Infatti, se la prospettiva è la digitalizzazione, il timore è che il rinvio dei check fisici sia in realtà sine tempore, con la conseguenza di lasciare del tutto inutilizzate le dispendiose strutture costruite appositamente presso i porti e sprecando così milioni di sterline di finanziamenti pubblici e privati. Alcuni degli scali più importanti, come il porto di Portsmouth, non escludono pertanto di fare causa al governo per recuperare i loro investimenti, che appaiono sempre più a fondo perduto. Secondo UK Major Ports Group, l’ente che rappresenta i più importanti scali del regno, il settore portuale, infatti, ha investito almeno 100 milioni di sterline in aggiunta ai 200 milioni di stanziamenti pubblici, per erigere fabbricati attrezzati per i controlli e assumere il personale addetto.

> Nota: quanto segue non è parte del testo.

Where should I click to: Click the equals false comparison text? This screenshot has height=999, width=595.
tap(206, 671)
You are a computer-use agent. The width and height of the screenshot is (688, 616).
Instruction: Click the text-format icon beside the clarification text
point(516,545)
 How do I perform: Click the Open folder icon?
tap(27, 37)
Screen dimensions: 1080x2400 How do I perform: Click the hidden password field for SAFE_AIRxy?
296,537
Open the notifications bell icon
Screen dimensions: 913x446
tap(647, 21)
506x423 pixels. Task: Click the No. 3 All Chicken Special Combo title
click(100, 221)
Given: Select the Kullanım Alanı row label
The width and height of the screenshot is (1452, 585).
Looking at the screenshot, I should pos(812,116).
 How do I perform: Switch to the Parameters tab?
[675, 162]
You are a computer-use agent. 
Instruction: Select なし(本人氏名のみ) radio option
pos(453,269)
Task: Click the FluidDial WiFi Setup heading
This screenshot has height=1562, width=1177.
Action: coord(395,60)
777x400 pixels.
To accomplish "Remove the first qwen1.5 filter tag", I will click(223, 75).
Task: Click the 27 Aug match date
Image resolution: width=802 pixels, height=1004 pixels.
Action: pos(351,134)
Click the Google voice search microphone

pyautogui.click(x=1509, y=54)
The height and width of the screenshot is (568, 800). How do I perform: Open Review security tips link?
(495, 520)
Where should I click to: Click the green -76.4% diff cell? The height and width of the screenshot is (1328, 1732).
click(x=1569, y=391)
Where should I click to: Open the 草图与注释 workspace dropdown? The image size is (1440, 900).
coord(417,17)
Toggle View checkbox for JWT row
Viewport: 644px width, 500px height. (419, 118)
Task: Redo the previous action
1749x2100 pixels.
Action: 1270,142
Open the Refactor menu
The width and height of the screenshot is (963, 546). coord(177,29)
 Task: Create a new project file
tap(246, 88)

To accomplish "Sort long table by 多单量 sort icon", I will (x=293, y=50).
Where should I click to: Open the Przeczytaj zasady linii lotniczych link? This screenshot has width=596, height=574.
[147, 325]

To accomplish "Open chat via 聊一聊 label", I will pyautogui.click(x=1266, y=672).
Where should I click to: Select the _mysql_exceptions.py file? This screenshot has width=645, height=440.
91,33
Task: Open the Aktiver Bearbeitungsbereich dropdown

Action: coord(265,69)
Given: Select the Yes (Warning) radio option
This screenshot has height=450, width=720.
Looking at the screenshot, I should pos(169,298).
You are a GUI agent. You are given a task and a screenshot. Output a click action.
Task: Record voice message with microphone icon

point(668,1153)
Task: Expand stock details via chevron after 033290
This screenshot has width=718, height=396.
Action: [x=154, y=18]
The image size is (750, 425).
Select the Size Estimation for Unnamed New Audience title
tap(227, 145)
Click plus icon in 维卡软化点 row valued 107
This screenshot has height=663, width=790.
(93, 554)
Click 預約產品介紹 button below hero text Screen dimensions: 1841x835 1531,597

Rees-Mogg, tuttavia, fa spallucce e va dritto per la sua strada. Sa che Brexit è stata l’arma vincente dei Tories e del suo leader Johnson. L’inflazione alle stelle? Addebitabile principalmente al Covid e al conflitto russo-ucraino. Ingorghi alle dogane? Senza restrizioni alla frontiera e digitalizzando i controlli, il problema non si pone. Quanto ai malumori nel Nord Irlanda che hanno portato al recente trionfo di Sinn Féin alle ultime elezioni a Belfast, il ministro ha ribadito più volte che il governo britannico non esclude di rivedere il protocollo nord-irlandese sancito con la Ue, fautore di un confine di fatto nel mare irlandese fra la nazione britannica e il resto del Regno Unito. Tanto, secondo lui, è «improbabile» che la Ue reagisca con una guerra commerciale contro la Gran Bretagna.